**Written exercise**
Copy the text of every item below word for word, and leave out the pictures.

Items from a dataset:
════════════════════
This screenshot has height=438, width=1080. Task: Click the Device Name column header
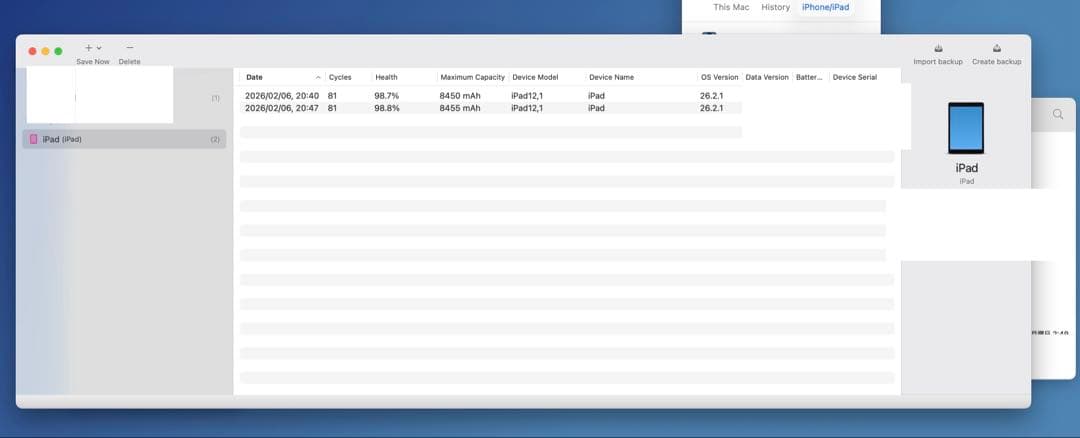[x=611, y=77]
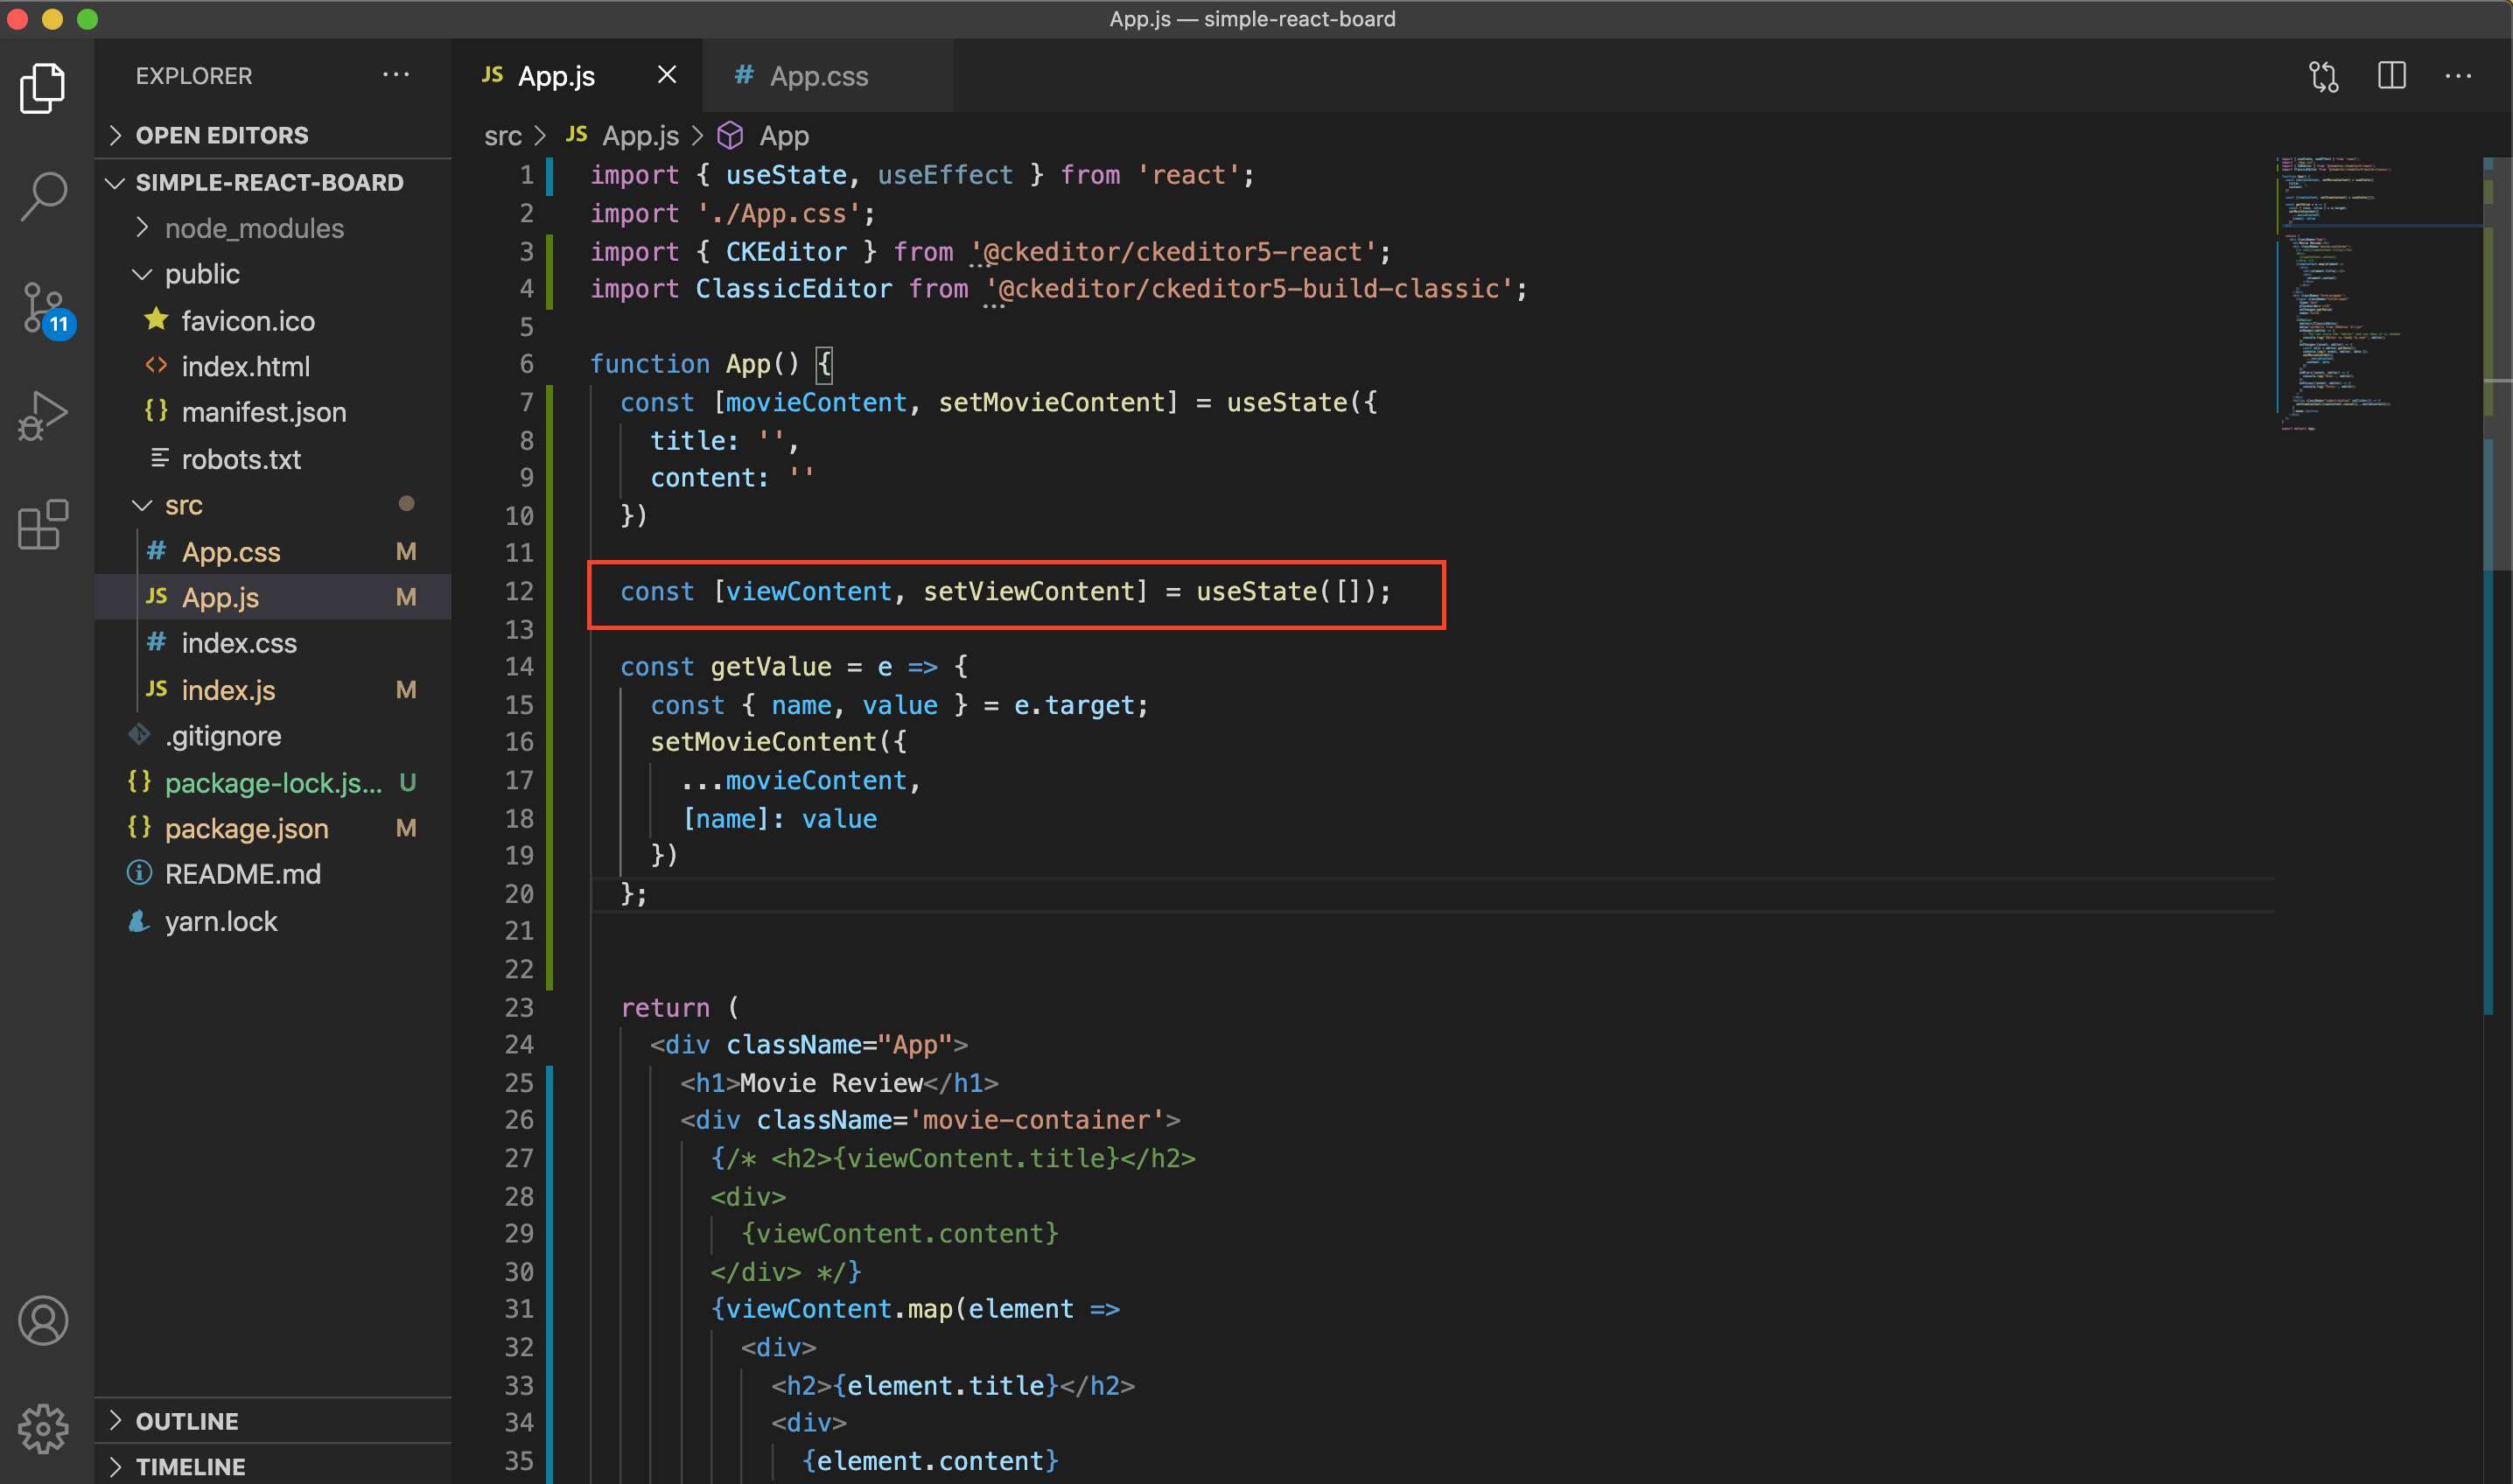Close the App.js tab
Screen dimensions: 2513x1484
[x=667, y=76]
════════════════════
**Final result**
This screenshot has height=438, width=1080. Task: Click the Device Name column header
[x=611, y=77]
Close the App.js tab
Screen dimensions: 2513x1484
[x=667, y=76]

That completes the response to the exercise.